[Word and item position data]
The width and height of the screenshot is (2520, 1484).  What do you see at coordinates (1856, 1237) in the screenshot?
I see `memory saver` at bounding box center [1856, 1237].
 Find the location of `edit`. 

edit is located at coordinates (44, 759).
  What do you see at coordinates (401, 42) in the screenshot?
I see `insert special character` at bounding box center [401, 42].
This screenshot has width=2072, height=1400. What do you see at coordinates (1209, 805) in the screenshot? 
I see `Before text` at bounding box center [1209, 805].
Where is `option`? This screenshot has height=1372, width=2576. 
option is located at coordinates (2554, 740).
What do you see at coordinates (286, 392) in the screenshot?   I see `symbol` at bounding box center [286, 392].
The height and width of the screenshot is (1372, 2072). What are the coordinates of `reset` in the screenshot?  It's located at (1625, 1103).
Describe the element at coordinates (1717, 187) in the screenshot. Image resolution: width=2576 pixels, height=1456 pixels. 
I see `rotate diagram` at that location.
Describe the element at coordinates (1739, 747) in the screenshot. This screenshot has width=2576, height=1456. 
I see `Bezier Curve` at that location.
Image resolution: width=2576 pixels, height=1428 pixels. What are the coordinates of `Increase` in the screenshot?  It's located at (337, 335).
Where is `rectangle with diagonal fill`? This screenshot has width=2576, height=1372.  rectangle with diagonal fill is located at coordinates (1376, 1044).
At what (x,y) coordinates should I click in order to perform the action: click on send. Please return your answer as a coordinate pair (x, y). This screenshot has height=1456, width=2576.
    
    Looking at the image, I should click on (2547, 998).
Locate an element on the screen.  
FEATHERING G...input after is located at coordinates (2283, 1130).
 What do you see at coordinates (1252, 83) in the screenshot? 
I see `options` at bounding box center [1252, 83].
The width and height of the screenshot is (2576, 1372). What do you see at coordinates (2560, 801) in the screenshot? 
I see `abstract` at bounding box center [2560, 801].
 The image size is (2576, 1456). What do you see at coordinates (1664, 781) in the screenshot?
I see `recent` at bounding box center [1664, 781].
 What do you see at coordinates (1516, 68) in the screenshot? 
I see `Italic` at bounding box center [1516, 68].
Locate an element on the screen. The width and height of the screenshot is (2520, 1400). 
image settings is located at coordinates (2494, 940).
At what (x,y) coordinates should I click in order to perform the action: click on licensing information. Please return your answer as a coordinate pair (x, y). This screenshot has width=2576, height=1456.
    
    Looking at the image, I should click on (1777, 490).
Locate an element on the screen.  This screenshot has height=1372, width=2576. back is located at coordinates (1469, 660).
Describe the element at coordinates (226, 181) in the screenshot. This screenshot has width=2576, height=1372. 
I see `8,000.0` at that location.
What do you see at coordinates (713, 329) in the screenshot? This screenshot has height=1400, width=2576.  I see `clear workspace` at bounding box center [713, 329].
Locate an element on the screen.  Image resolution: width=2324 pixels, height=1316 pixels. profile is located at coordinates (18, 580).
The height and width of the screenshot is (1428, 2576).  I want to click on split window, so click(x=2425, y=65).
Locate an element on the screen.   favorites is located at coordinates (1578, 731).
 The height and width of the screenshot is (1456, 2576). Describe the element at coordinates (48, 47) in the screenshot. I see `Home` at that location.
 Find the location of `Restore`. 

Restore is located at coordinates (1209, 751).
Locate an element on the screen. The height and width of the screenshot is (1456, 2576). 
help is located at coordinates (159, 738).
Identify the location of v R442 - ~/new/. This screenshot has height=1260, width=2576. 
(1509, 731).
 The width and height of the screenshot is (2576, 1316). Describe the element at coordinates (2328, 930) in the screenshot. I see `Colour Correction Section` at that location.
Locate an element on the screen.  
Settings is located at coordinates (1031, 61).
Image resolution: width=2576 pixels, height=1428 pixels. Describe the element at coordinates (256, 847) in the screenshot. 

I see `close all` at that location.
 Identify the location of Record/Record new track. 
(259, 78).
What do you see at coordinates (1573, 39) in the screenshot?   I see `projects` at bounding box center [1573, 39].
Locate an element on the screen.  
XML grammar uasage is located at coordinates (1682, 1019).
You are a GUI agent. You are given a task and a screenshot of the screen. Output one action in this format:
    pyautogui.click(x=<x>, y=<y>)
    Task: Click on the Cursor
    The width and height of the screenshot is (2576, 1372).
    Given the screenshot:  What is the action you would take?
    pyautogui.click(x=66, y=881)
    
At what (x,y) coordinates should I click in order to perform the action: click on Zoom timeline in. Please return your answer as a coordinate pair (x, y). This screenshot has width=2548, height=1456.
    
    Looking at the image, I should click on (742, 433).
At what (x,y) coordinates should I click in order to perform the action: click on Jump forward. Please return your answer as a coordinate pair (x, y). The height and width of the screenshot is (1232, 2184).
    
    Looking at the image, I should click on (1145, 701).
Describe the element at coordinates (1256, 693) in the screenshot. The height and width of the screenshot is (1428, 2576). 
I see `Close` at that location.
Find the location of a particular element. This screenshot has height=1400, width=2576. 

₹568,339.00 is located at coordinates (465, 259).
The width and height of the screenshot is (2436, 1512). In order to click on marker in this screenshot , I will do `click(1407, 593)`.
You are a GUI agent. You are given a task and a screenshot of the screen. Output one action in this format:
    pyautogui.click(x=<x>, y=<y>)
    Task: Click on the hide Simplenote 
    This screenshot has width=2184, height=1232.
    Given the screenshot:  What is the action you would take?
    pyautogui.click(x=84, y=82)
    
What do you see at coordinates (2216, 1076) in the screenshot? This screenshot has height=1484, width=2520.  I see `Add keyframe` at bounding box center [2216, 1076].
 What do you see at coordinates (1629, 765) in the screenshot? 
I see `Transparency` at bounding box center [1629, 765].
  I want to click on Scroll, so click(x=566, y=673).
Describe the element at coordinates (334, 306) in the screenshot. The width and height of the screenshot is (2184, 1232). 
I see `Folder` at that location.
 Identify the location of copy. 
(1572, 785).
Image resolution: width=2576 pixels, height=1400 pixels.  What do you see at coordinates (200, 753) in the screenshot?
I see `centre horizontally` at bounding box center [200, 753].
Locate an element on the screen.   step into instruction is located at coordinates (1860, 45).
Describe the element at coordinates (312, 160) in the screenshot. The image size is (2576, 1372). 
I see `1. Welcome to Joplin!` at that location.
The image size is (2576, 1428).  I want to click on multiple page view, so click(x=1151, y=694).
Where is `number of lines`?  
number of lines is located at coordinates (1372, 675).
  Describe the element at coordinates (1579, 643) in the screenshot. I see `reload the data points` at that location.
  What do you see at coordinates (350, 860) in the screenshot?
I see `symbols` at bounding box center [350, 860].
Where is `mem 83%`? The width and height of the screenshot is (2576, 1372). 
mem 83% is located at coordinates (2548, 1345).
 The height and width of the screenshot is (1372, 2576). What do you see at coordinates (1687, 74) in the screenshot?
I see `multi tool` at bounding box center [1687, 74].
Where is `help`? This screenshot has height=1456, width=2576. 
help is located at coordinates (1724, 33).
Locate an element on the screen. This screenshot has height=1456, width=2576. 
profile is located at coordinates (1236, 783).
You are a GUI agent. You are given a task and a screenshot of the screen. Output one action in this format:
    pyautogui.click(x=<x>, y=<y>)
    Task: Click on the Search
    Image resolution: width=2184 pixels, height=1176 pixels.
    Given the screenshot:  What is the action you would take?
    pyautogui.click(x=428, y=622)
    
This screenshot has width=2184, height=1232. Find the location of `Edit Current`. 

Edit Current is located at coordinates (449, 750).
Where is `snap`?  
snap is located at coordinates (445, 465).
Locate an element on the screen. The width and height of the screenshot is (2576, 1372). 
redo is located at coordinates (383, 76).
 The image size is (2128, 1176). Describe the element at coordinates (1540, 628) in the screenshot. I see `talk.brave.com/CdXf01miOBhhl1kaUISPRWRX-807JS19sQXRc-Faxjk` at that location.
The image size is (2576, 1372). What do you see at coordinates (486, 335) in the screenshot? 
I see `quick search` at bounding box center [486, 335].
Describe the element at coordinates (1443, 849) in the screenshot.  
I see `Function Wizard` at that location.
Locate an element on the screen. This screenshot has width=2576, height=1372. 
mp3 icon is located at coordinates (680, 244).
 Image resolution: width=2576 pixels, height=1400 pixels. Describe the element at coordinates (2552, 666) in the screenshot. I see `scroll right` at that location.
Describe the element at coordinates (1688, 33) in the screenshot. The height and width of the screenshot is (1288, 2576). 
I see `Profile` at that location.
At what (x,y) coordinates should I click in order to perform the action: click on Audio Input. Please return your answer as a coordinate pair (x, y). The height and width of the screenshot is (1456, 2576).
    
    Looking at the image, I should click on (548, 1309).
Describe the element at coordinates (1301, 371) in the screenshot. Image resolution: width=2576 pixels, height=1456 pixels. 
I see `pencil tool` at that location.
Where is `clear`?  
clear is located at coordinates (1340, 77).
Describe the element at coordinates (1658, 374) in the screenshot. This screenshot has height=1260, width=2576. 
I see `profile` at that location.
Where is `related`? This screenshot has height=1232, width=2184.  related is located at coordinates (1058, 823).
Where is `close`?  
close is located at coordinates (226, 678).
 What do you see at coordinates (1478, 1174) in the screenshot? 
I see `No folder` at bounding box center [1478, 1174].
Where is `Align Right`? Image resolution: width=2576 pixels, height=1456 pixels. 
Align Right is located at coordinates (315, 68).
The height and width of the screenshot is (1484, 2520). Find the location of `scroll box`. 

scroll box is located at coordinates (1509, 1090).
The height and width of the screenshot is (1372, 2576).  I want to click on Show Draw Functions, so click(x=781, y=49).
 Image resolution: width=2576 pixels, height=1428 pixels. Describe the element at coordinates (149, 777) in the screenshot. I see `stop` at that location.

- [TASK INSTRUCTIONS]: Format the lines of the records as a JSON list of strings, one string per line and blank lines omitted, beginning with the line containing "What do you see at coordinates (713, 329)" and continuing through the line containing "Settings is located at coordinates (1031, 61).".

- [ANSWER TO THIS PROBLEM]:
[
  "What do you see at coordinates (713, 329) in the screenshot? This screenshot has height=1400, width=2576.  I see `clear workspace` at bounding box center [713, 329].",
  "Locate an element on the screen.  Image resolution: width=2324 pixels, height=1316 pixels. profile is located at coordinates (18, 580).",
  "The height and width of the screenshot is (1428, 2576).  I want to click on split window, so click(x=2425, y=65).",
  "Locate an element on the screen.   favorites is located at coordinates (1578, 731).",
  " The height and width of the screenshot is (1456, 2576). Describe the element at coordinates (48, 47) in the screenshot. I see `Home` at that location.",
  " Find the location of `Restore`. ",
  "Restore is located at coordinates (1209, 751).",
  "Locate an element on the screen. The height and width of the screenshot is (1456, 2576). ",
  "help is located at coordinates (159, 738).",
  "Identify the location of v R442 - ~/new/. This screenshot has height=1260, width=2576. ",
  "(1509, 731).",
  " The width and height of the screenshot is (2576, 1316). Describe the element at coordinates (2328, 930) in the screenshot. I see `Colour Correction Section` at that location.",
  "Locate an element on the screen.  ",
  "Settings is located at coordinates (1031, 61)."
]